Набор заданий:
#1 Ответьте по отрывку о Черчилле на три вопроса, каждый ответ с новой строки и с той же буквой:
(a) Чего, по собственным словам врача Черчилля, он не вел?
(b) В каких частях света Черчилль лично участвовал в битвах?
(c) Сколько сроков Черчилль был военно-морским министром?
#2 Перечислите все части света, которые упомянуты в отрывке о Черчилле.
#3 Продолжите отрывок о Черчилле, начав сразу после его последнего предложения.

Отрывок со страницы:
━━━

Этот полезный труд врача Черчилля является противоречивым, потому что, как замечает он сам, он не вел дневника «в обычном понимании этого слова».
Черчилль был премьер-министром, совмещавшим личный опыт битв в Европе, Африке и Азии и двух сроков пребывания на посту военно-морского министра со знаниями человека, всю жизнь интересовавшегося военной историей. С одной стороны, это было уникальной опорой, чтобы в критические моменты наиболее эффективно употребить власть. С другой, сам этот опыт порождал взрывоопасные размышления о соотношении конституционных рамок и практических запросов военного управления и контроля. И это могло свести всю выгоду к нулю, если при таком положении не найти оптимальный предел власти премьер-министра.

━━━

Исходные данные:
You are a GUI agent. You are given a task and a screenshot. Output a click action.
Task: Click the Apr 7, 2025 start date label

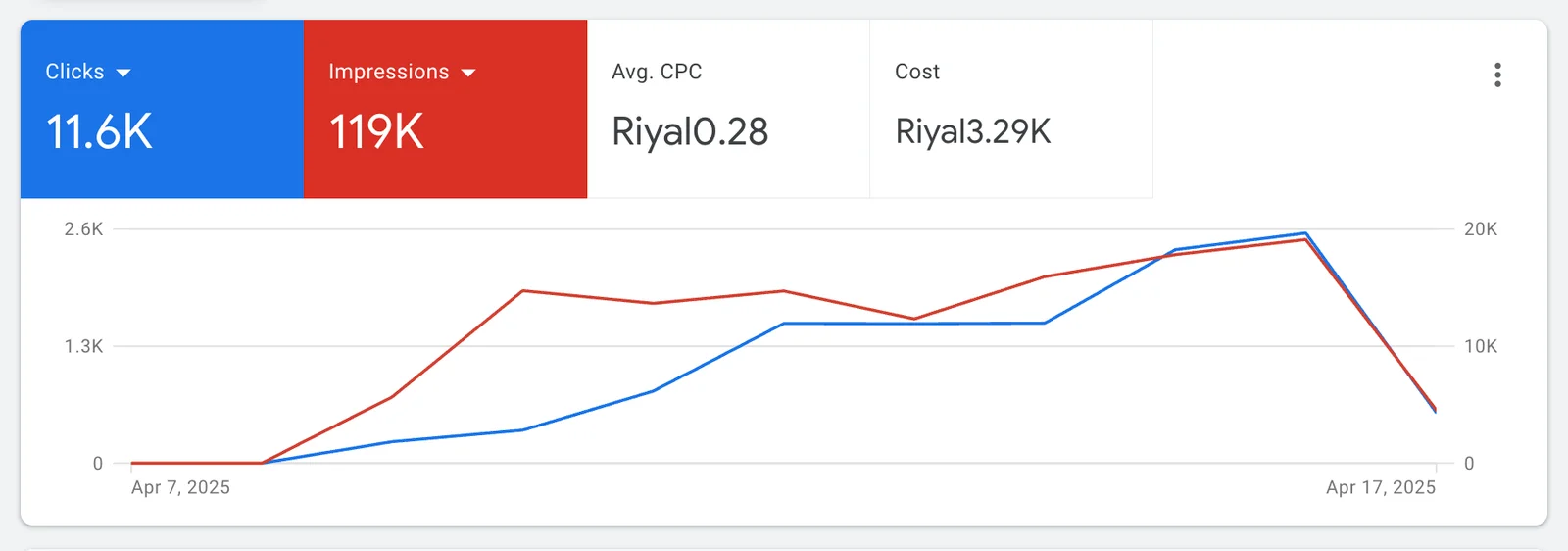click(180, 487)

━━━

Ответы:
#1
(a) Дневника «в обычном понимании этого слова».
(b) В Европе, Африке и Азии.
(c) Два срока.

#2 Европа, Африка, Азия.

#3
О проблеме стратегического планирования и сотрудничестве между радами войск Черчилль знал лучше кого бы то ни было на переднем крае британской политики. Он, хоть и со стороны, наблюдал предпринимаемые перед войной попытки координации обороны, а в последние месяцы своего правления Чемберлен просил его председательствовать на совещаниях начальников штабов. Став премьером Черчилль назвал себя и министром обороны. Такого поста во время первой мировой не существовало, и его полномочия не были четко определены. Министерства обороны не было, но Черчилль полагался на то, что он называл своей «управленческой машиной» в лице генерала Гастингса Исмея, своего «начштаба», и на небольшой секретариат. Это самоназначение имело целью централизовать и интегрировать политику и стратегию, что могло гарантировать от как-нибудь фиаско, подобного Дарданеллам. Исмей продолжал вкратце вводить Черчилля в курс работы Комитета начальников штабов (который был сформирован в 1924 году), хотя премьер-министр всегда сам присутствовал на его заседаниях. Над начальниками штабов стоял Комитет обороны (действий), в котором заседали заместитель премьер-министра (Эттли), три министра родов войск (в присутствии начальников), а позже — министр иностранных дел и другие министры, если случай того требовал. Исмей характеризовал этот порядок, остававшийся неизменным в течение всей войны — хотя Комитет обороны в полном составе собирался нечасто — как систему, позволявшую премьеру осуществлять личное, прямое, повсеместное и постоянное руководство одновременно и выработкой политики, и военными операциями в целом.